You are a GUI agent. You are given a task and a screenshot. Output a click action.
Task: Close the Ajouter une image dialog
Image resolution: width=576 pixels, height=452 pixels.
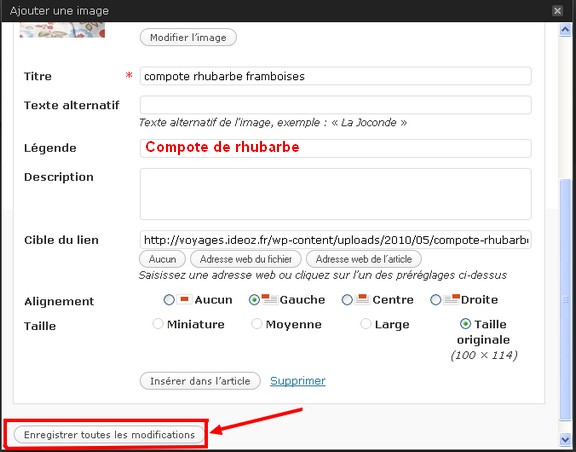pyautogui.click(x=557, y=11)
◇ ◇ ◇ ◇ ◇
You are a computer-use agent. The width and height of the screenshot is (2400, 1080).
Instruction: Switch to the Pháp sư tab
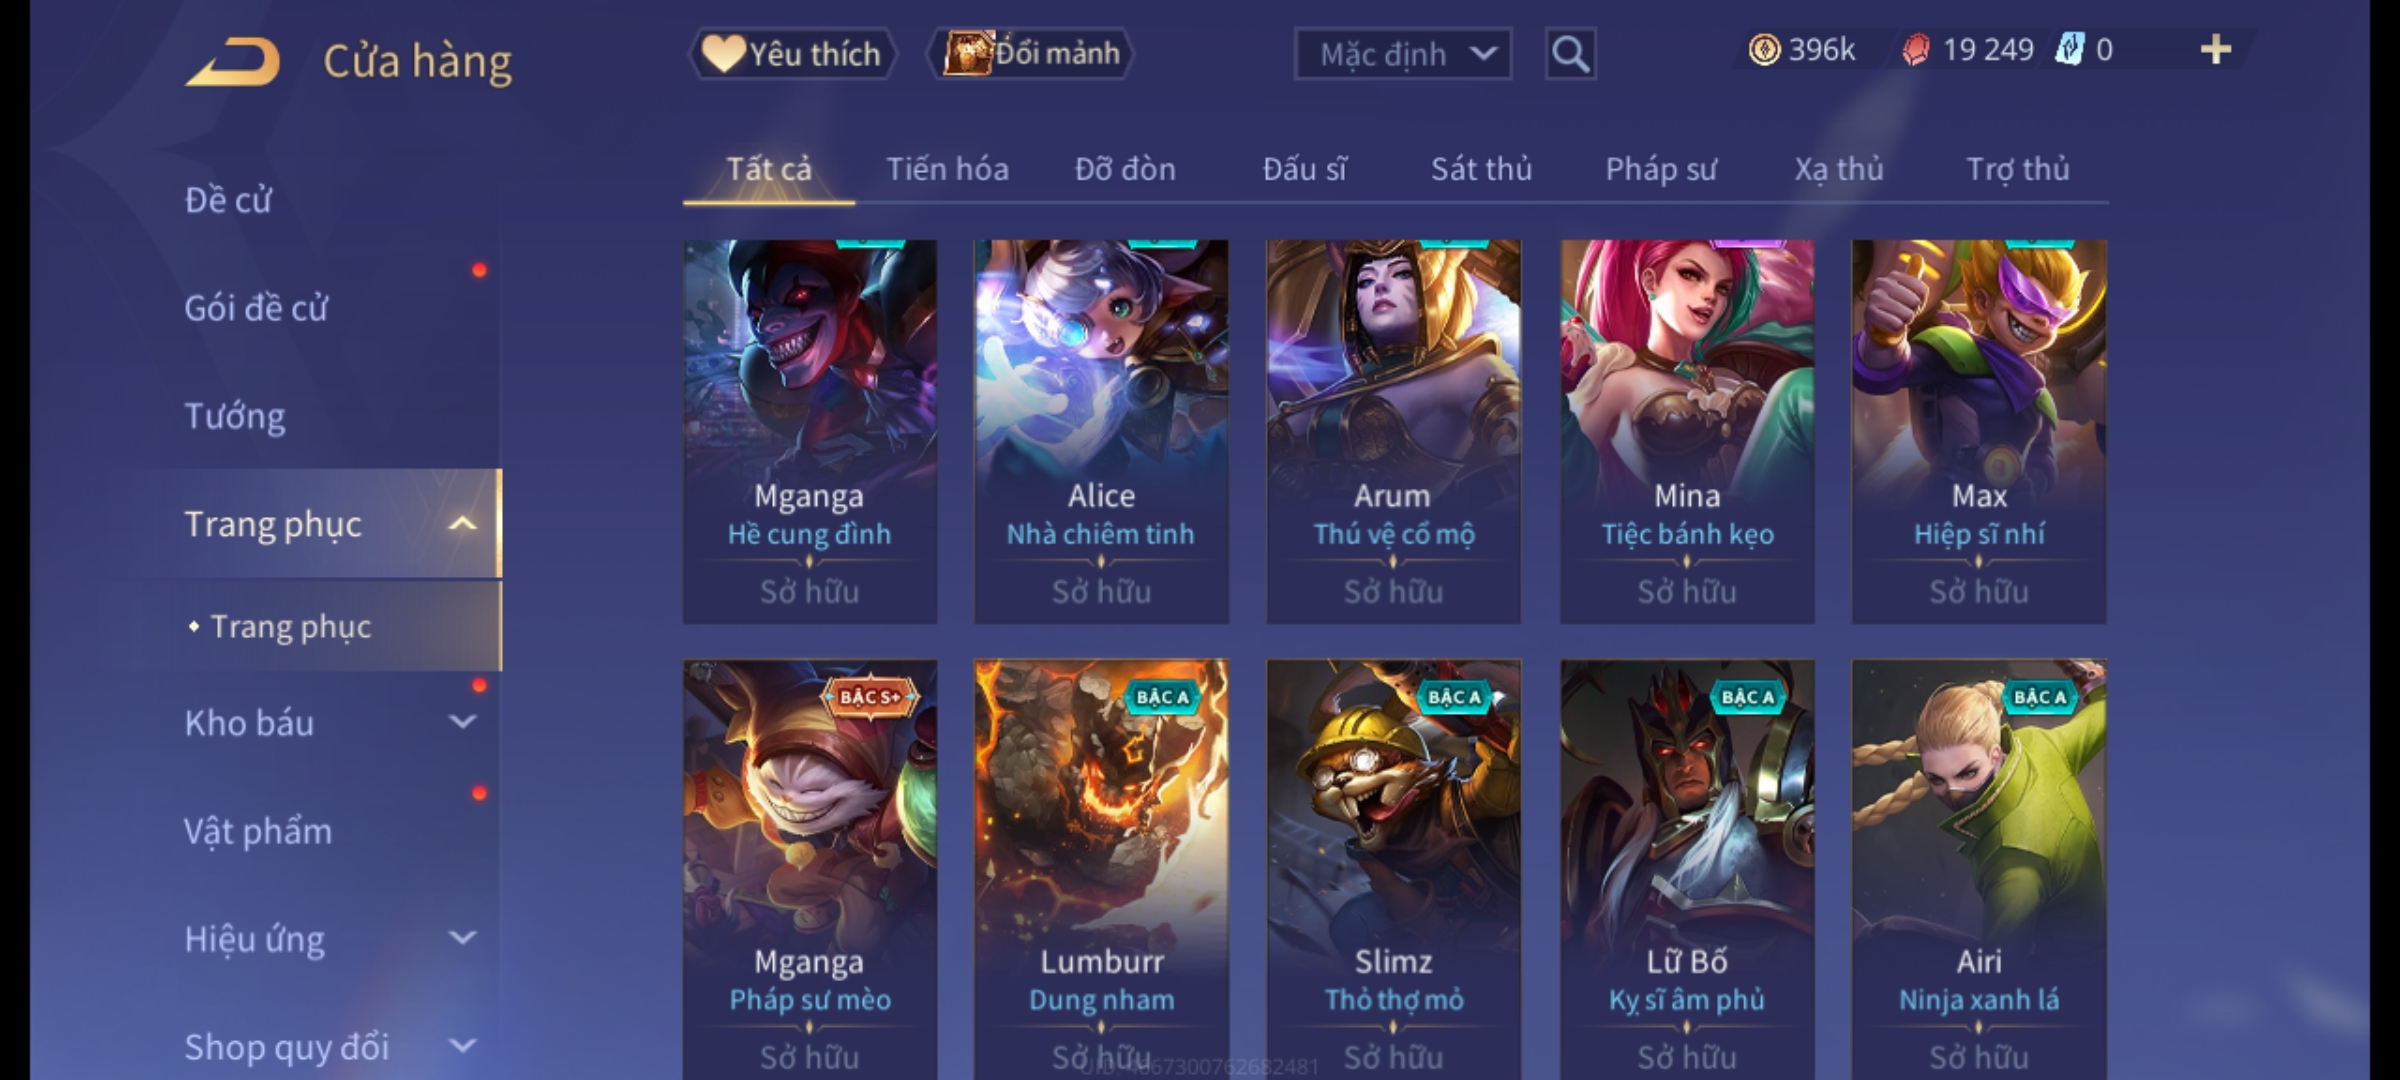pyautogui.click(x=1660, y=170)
◇ ◇ ◇ ◇ ◇
=== The task ===
Check the entries above for the word "screenshot" and copy every line where it turns up.

=== Exercise answer ===
You are a GUI agent. You are given a task and a screenshot. Output a click action.
You are a computer-use agent. The width and height of the screenshot is (2400, 1080).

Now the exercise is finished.